What To Do If You See Someone Having A Seizure

If you see someone having a seizure with convulsions and/or a loss of

consciousness, here's how you can help:

1.  Roll the person on his or her side to prevent choking on any fluids or

vomit.

2.  Cushion the person's head.

3.      Loosen any tight clothing around the neck.

4.  Keep the person's airway open.  If necessary, grip the person's jaw

gently and tilt his or her head back.

5.  Do NOT restrict the person from moving unless he or she is in danger

6.  Do NOT put anything into the person's mouth, not even medicine or

liquid. These can cause choking or damage to the person's jaw,

tongue, or teeth. Contrary to widespread belief, people cannot swallow

their tongue during a seizure or any other time.

7.  Remove any sharp or solid objects that the person might hit during the

seizure.

8.  Note how long the seizure lasts and what symptoms occurred so you

can tell a doctor or emergency personnel if necessary.

9.  Stay with the person until the seizure ends.

Call 911 if:

• The person is pregnant or has diabetes.

• The seizure happened in water.

• The seizure lasts longer than 5 minutes.

• The person does not begin breathing again and return to

consciousness after the seizure stops.

  Another seizure starts before the person regains

consciousness.

• The person injures himself or herself during the seizure.

• This is a first seizure or you think it might be. If in doubt, check

to see if the person has medical identification card or jewelry

stating that they have epilepsy or a seizure disorder.

 

 After the seizure ends, the person will probably be groggy and tired. He or she

may also have a headache and be confused or embarrassed.
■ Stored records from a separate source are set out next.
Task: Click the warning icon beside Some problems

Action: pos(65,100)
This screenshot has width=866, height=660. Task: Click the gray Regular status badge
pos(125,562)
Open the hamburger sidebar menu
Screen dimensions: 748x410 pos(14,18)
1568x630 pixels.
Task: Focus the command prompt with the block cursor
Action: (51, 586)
Be patient with the

person and try to help him or her find a place to rest if he or she is tired or doesn't feel well. If necessary, offer to call a taxi, a friend, or a relative to help the person get home safely.
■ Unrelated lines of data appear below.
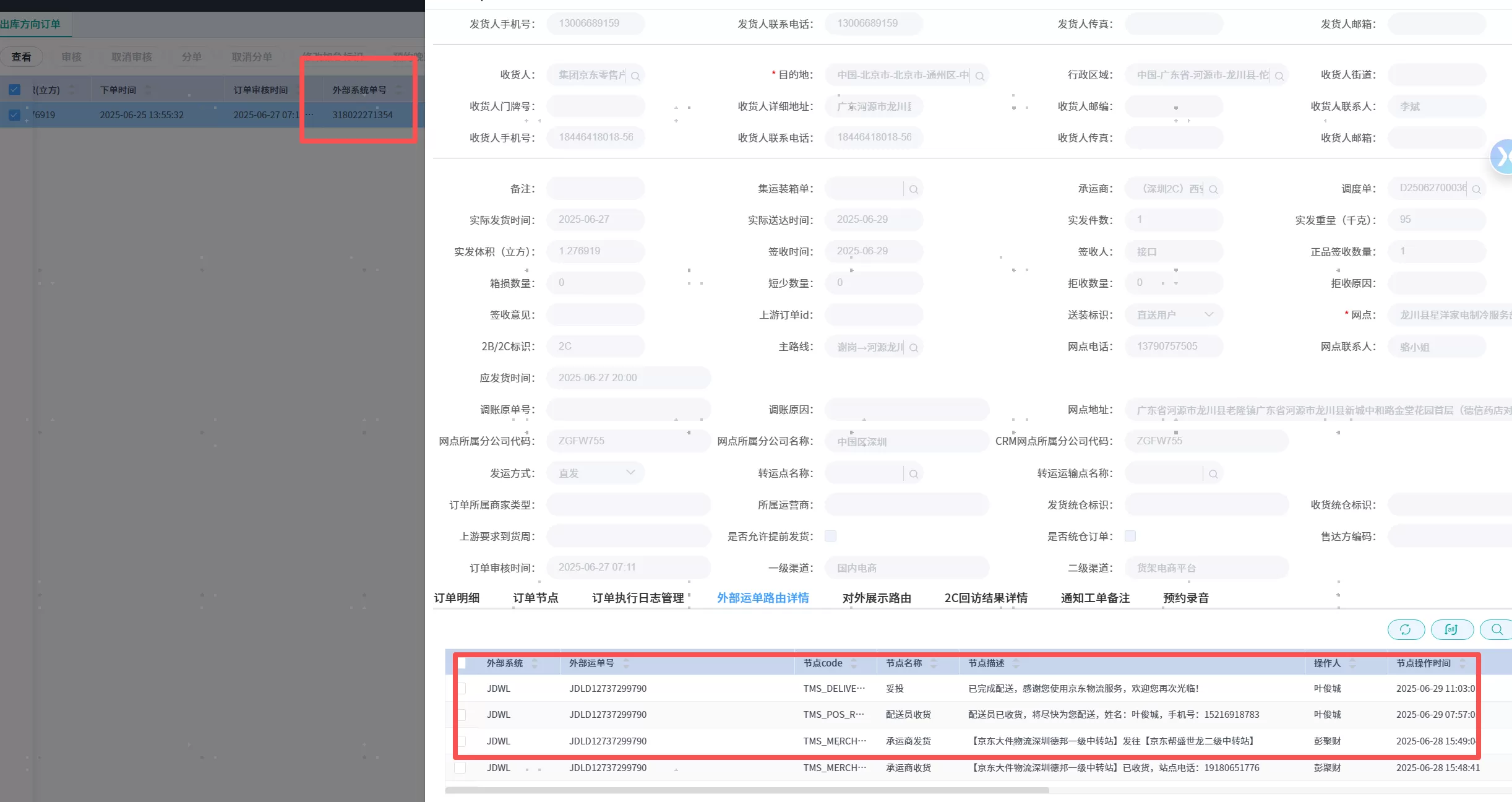
Task: Click the lookup icon in 目的地 field
Action: [x=980, y=76]
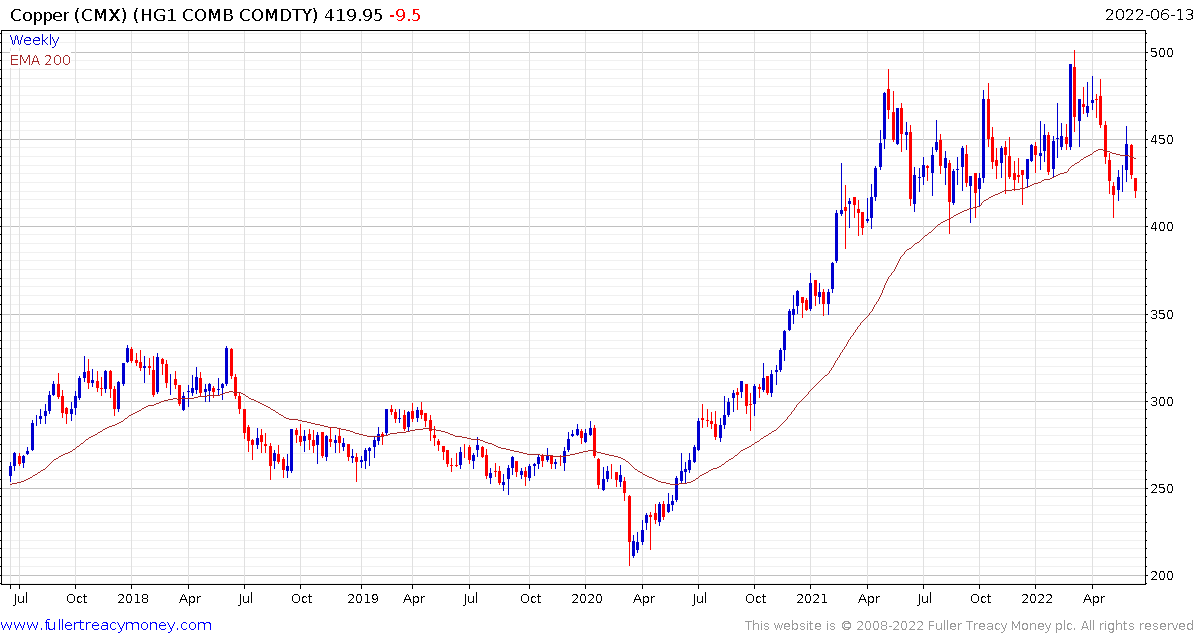
Task: Click the 2019 year marker on time axis
Action: pos(357,599)
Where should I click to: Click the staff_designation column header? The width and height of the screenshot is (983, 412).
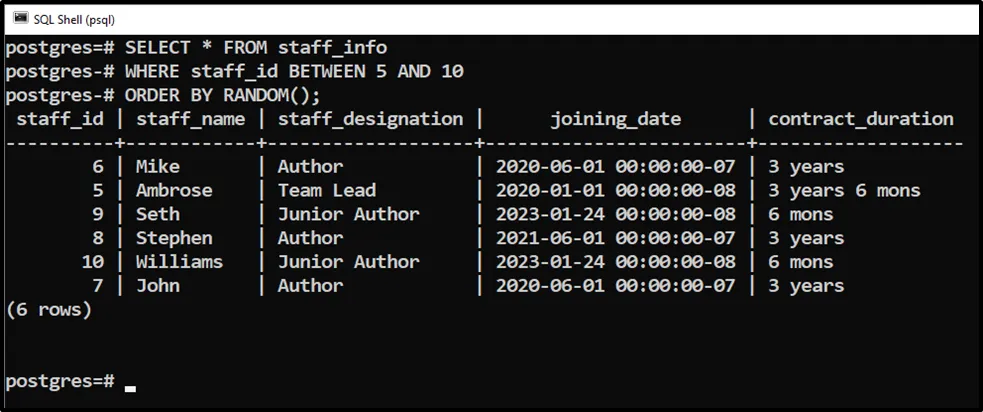click(370, 119)
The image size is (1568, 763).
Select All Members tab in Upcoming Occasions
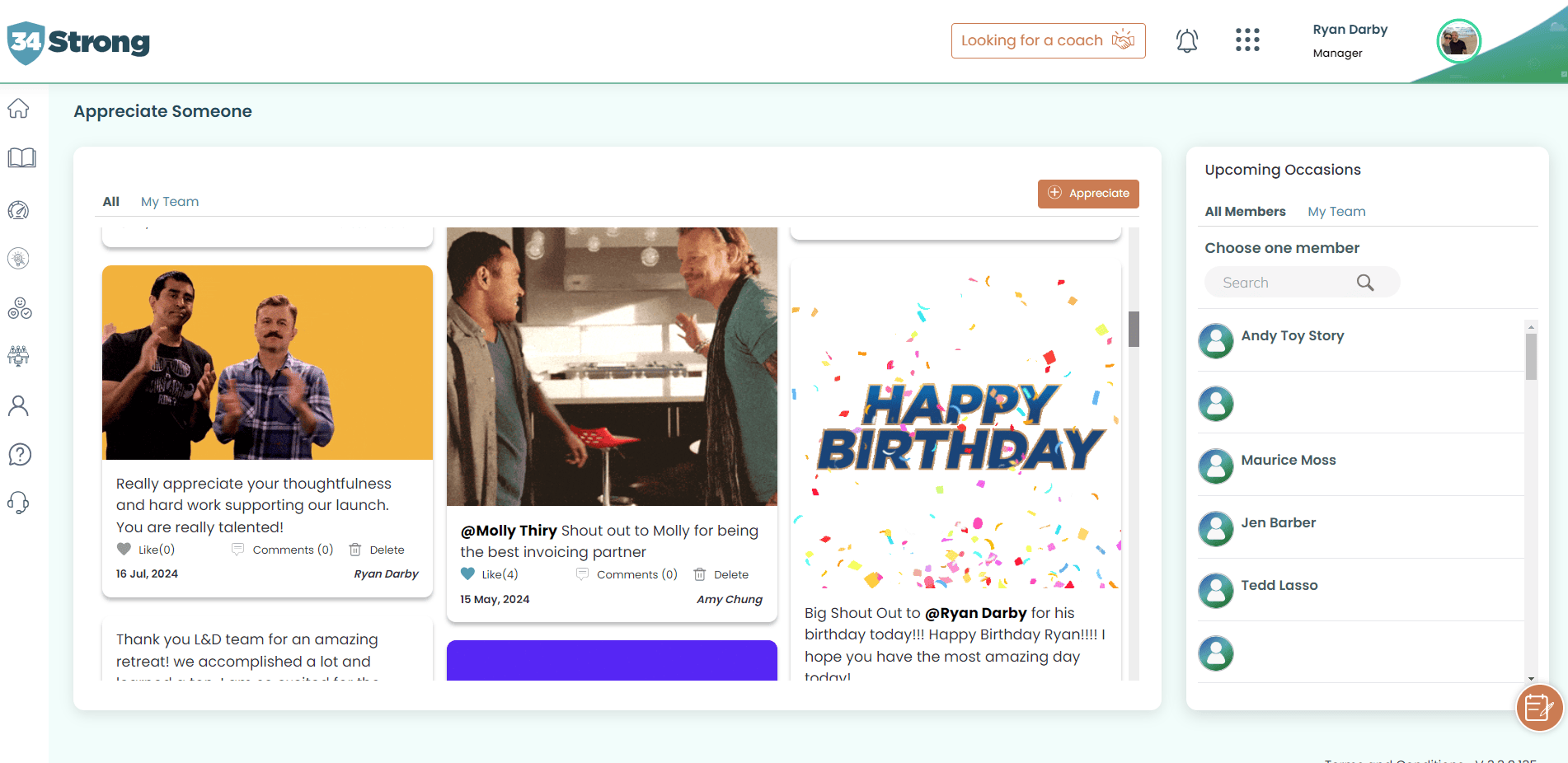[x=1245, y=212]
 If you see someone having a non-convulsive seizure, remember that the

person's behaviour is not intentional. The person may wander aimlessly or make alarming or unusual gestures. You can help by following these guidelines:

1.  Remove any dangerous objects from the area around the

person or in his or her path.

2.  Don't try to stop the person from wandering unless he or she is

in danger.

3.  Don't shake the person or shout.

 4.  Stay with the person until he or she is completely alert.

 

Conclusion

 

 Many people with epilepsy lead productive and outwardly normal lives. Many medical and research advances in the past two decades have lad to a better

understanding of epilepsy and seizures than ever before. Advanced brain scans and other techniques allow greater accuracy in diagnosing epilepsy and determining when a patient may be helped by surgery. More than 20 different

medications and a variety of surgical techniques are now available and provide good control of seizures for most people with epilepsy. Other treatment options

include the ketogenic diet and the first implantable device, the vagus nerve

stimulator. Research on the underlying causes of epilepsy, including

identification of genes for some forms of epilepsy and febrile seizures, has led to

a greatly improved understanding of epilepsy that may lead to more effective treatments or even new ways of preventing epilepsy in the future.